(Saved data entries)

════════

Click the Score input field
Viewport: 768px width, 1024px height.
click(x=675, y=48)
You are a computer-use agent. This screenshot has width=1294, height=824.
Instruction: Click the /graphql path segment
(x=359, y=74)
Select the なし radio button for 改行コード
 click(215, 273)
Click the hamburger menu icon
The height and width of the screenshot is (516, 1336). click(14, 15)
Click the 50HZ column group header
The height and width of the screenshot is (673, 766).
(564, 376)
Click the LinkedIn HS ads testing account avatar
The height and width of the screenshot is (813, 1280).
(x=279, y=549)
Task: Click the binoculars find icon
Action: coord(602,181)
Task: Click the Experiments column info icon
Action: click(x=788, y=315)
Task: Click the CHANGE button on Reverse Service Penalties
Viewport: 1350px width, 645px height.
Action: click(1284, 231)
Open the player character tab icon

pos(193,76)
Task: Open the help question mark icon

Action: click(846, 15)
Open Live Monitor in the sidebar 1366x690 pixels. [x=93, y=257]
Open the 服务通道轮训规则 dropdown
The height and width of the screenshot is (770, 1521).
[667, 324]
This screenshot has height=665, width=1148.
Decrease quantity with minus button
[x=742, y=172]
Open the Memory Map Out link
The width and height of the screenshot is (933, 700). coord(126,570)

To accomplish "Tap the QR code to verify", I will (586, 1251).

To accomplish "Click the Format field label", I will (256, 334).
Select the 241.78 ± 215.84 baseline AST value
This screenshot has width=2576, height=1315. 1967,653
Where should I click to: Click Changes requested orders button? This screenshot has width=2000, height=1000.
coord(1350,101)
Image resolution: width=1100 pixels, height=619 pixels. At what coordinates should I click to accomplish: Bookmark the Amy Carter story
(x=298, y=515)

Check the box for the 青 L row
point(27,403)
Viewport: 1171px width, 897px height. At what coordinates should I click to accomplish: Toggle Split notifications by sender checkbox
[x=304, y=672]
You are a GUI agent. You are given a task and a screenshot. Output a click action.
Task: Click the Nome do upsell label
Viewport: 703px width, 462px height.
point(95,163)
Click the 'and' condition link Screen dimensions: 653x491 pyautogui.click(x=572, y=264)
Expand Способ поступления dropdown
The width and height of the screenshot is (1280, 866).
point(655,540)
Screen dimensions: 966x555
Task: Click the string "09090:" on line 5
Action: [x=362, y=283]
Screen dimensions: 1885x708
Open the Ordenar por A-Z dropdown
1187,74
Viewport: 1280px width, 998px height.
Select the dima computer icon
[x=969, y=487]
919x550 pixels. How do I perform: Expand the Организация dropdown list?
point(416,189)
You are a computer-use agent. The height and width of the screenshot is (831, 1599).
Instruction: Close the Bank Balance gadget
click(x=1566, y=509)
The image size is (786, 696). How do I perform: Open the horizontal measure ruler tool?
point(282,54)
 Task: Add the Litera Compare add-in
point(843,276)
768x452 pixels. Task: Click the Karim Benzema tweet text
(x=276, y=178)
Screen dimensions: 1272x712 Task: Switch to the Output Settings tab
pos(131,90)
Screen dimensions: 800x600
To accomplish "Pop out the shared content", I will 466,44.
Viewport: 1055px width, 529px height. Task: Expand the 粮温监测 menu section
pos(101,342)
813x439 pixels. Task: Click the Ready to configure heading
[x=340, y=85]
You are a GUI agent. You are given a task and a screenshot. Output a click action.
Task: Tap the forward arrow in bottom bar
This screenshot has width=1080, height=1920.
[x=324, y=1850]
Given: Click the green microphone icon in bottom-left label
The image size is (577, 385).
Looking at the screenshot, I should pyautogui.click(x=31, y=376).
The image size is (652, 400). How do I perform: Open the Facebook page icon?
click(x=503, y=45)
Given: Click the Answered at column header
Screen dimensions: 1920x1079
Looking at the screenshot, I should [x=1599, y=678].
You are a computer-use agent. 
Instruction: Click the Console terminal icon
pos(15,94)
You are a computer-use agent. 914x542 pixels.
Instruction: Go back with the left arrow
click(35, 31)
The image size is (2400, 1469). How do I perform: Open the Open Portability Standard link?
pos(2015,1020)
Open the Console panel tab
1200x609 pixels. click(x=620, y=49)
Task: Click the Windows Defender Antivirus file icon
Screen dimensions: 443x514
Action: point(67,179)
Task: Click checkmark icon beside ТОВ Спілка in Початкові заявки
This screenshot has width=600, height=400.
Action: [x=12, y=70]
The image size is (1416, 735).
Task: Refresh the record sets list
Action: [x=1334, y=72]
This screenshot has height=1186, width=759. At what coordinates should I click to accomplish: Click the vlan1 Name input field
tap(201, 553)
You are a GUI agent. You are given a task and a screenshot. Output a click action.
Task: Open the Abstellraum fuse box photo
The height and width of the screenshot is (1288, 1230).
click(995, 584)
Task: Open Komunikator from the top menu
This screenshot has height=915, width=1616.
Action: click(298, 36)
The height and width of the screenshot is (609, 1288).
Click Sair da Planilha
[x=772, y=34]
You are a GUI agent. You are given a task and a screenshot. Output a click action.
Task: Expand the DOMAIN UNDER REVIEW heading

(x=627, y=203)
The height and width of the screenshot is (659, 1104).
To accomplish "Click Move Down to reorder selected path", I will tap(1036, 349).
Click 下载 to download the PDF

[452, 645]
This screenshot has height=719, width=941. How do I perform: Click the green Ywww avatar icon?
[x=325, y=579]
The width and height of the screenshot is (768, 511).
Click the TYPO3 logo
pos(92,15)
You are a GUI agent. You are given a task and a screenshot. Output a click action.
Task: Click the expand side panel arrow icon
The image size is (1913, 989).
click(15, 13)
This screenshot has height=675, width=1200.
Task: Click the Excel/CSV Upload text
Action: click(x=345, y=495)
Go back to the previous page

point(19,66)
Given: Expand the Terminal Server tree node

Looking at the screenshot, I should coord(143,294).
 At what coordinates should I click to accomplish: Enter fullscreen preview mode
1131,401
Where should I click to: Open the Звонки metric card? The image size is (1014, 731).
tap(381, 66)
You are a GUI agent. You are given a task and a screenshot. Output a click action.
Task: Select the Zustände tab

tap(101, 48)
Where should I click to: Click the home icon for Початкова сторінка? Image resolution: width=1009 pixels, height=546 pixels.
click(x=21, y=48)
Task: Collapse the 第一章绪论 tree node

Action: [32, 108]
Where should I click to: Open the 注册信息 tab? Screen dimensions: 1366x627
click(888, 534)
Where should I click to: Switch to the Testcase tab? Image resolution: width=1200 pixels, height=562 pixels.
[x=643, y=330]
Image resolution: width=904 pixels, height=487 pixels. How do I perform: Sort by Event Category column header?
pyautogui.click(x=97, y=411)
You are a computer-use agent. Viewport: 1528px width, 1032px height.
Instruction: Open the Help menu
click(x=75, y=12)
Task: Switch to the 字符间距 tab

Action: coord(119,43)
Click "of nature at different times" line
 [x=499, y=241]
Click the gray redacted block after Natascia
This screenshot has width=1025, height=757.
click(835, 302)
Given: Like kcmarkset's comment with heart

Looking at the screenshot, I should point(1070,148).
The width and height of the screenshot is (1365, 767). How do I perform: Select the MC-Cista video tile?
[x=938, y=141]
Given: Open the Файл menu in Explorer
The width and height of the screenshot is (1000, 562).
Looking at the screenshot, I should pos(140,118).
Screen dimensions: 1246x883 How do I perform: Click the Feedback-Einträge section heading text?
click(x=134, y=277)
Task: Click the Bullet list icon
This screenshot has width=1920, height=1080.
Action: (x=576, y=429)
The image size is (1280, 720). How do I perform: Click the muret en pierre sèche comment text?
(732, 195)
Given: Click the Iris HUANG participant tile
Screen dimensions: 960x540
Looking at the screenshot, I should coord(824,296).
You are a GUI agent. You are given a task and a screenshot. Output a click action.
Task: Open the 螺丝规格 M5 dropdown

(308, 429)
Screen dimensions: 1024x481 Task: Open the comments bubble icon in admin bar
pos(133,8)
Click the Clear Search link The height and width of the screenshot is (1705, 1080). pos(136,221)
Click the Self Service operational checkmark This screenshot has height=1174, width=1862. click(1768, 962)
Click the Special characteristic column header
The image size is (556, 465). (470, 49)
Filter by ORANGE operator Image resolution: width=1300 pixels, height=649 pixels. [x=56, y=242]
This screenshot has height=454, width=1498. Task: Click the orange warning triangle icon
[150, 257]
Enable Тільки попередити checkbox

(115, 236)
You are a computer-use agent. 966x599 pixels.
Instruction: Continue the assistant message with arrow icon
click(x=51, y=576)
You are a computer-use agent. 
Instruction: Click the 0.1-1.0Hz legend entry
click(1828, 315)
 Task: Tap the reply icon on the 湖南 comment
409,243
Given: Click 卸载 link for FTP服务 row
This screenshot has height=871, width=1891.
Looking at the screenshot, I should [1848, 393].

════════

PROMPT
For the word "Service", go through the records and show each line that carries it.

OUTPUT FOR THIS TASK
Task: Click the CHANGE button on Reverse Service Penalties
Click the Self Service operational checkmark This screenshot has height=1174, width=1862. click(1768, 962)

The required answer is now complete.